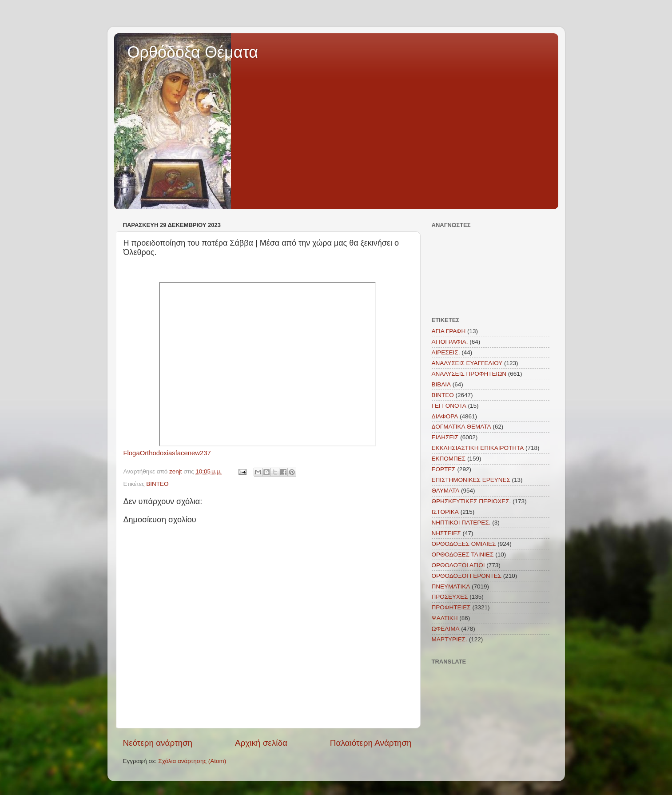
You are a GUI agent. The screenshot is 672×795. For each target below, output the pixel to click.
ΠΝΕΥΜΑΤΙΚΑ (451, 586)
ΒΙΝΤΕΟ (157, 484)
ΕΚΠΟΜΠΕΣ (449, 458)
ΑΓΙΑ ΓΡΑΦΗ (449, 331)
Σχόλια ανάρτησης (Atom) (192, 761)
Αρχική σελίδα (261, 743)
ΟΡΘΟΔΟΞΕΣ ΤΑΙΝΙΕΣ (463, 554)
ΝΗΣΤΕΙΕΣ (446, 533)
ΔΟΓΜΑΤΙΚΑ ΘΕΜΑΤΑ (461, 426)
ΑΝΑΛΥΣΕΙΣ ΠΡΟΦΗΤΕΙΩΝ (469, 374)
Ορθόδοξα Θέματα (193, 52)
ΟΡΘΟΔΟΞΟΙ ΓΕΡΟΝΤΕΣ (467, 576)
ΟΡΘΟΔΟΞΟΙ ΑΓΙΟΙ (458, 565)
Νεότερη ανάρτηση (158, 743)
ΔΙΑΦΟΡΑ (445, 416)
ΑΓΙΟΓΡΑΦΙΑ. (450, 342)
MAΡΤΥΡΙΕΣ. (449, 639)
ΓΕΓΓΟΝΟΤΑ (449, 405)
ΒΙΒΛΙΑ (441, 384)
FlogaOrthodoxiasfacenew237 (167, 453)
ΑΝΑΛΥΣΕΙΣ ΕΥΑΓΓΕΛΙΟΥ (467, 363)
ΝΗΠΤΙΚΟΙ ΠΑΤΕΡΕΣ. (461, 522)
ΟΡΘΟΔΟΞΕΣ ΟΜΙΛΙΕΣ (464, 544)
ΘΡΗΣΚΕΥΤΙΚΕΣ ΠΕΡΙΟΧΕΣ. (471, 501)
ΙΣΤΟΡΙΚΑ (445, 512)
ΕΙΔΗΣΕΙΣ (445, 437)
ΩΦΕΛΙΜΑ (445, 628)
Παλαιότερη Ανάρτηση (371, 743)
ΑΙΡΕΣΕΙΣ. (446, 352)
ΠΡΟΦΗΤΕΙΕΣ (451, 607)
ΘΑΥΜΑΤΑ (445, 490)
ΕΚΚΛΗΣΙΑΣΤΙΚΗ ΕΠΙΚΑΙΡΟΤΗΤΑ (478, 448)
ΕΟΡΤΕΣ (444, 469)
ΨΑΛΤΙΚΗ (445, 618)
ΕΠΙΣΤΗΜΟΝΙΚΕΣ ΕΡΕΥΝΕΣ (471, 480)
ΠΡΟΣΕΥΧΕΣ (450, 596)
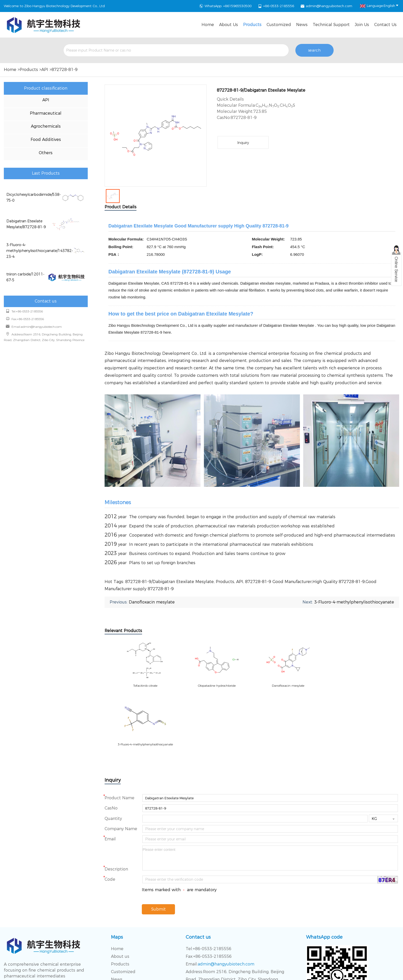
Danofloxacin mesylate (152, 602)
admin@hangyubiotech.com (329, 6)
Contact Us (385, 24)
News (302, 24)
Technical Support (331, 24)
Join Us (362, 24)
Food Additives (46, 139)
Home (208, 24)
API (45, 69)
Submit (159, 850)
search (314, 50)
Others (46, 153)
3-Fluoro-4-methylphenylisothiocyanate (354, 602)
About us (228, 24)
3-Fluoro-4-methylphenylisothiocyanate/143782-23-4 (40, 250)
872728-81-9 (65, 69)
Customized (279, 24)
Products (252, 24)
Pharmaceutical (46, 113)
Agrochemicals (46, 126)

- - - - -

Work instructions: Write out each of the lines above word for word, leaving out both pictures.

The output:
You are a GUI agent. The screenshot is 672×795. For each target below, output the pixel to click.
ΠΝΕΥΜΑΤΙΚΑ (451, 586)
ΒΙΝΤΕΟ (157, 484)
ΕΚΠΟΜΠΕΣ (449, 458)
ΑΓΙΑ ΓΡΑΦΗ (449, 331)
Σχόλια ανάρτησης (Atom) (192, 761)
Αρχική σελίδα (261, 743)
ΟΡΘΟΔΟΞΕΣ ΤΑΙΝΙΕΣ (463, 554)
ΝΗΣΤΕΙΕΣ (446, 533)
ΔΟΓΜΑΤΙΚΑ ΘΕΜΑΤΑ (461, 426)
ΑΝΑΛΥΣΕΙΣ ΠΡΟΦΗΤΕΙΩΝ (469, 374)
Ορθόδοξα Θέματα (193, 52)
ΟΡΘΟΔΟΞΟΙ ΓΕΡΟΝΤΕΣ (467, 576)
ΟΡΘΟΔΟΞΟΙ ΑΓΙΟΙ (458, 565)
Νεότερη ανάρτηση (158, 743)
ΔΙΑΦΟΡΑ (445, 416)
ΑΓΙΟΓΡΑΦΙΑ. (450, 342)
MAΡΤΥΡΙΕΣ. (449, 639)
ΓΕΓΓΟΝΟΤΑ (449, 405)
ΒΙΒΛΙΑ (441, 384)
FlogaOrthodoxiasfacenew237 (167, 453)
ΑΝΑΛΥΣΕΙΣ ΕΥΑΓΓΕΛΙΟΥ (467, 363)
ΝΗΠΤΙΚΟΙ ΠΑΤΕΡΕΣ. (461, 522)
ΟΡΘΟΔΟΞΕΣ ΟΜΙΛΙΕΣ (464, 544)
ΘΡΗΣΚΕΥΤΙΚΕΣ ΠΕΡΙΟΧΕΣ. (471, 501)
ΙΣΤΟΡΙΚΑ (445, 512)
ΕΙΔΗΣΕΙΣ (445, 437)
ΩΦΕΛΙΜΑ (445, 628)
Παλαιότερη Ανάρτηση (371, 743)
ΑΙΡΕΣΕΙΣ. (446, 352)
ΠΡΟΦΗΤΕΙΕΣ (451, 607)
ΘΑΥΜΑΤΑ (445, 490)
ΕΚΚΛΗΣΙΑΣΤΙΚΗ ΕΠΙΚΑΙΡΟΤΗΤΑ (478, 448)
ΕΟΡΤΕΣ (444, 469)
ΨΑΛΤΙΚΗ (445, 618)
ΕΠΙΣΤΗΜΟΝΙΚΕΣ ΕΡΕΥΝΕΣ (471, 480)
ΠΡΟΣΕΥΧΕΣ (450, 596)
Danofloxacin mesylate (152, 602)
admin@hangyubiotech.com (329, 6)
Contact Us (385, 24)
News (302, 24)
Technical Support (331, 24)
Join Us (362, 24)
Food Additives (46, 139)
Home (208, 24)
API (45, 69)
Submit (159, 850)
search (314, 50)
Others (46, 153)
3-Fluoro-4-methylphenylisothiocyanate (354, 602)
About us (228, 24)
3-Fluoro-4-methylphenylisothiocyanate/143782-23-4 (40, 250)
872728-81-9 (65, 69)
Customized (279, 24)
Products (252, 24)
Pharmaceutical (46, 113)
Agrochemicals (46, 126)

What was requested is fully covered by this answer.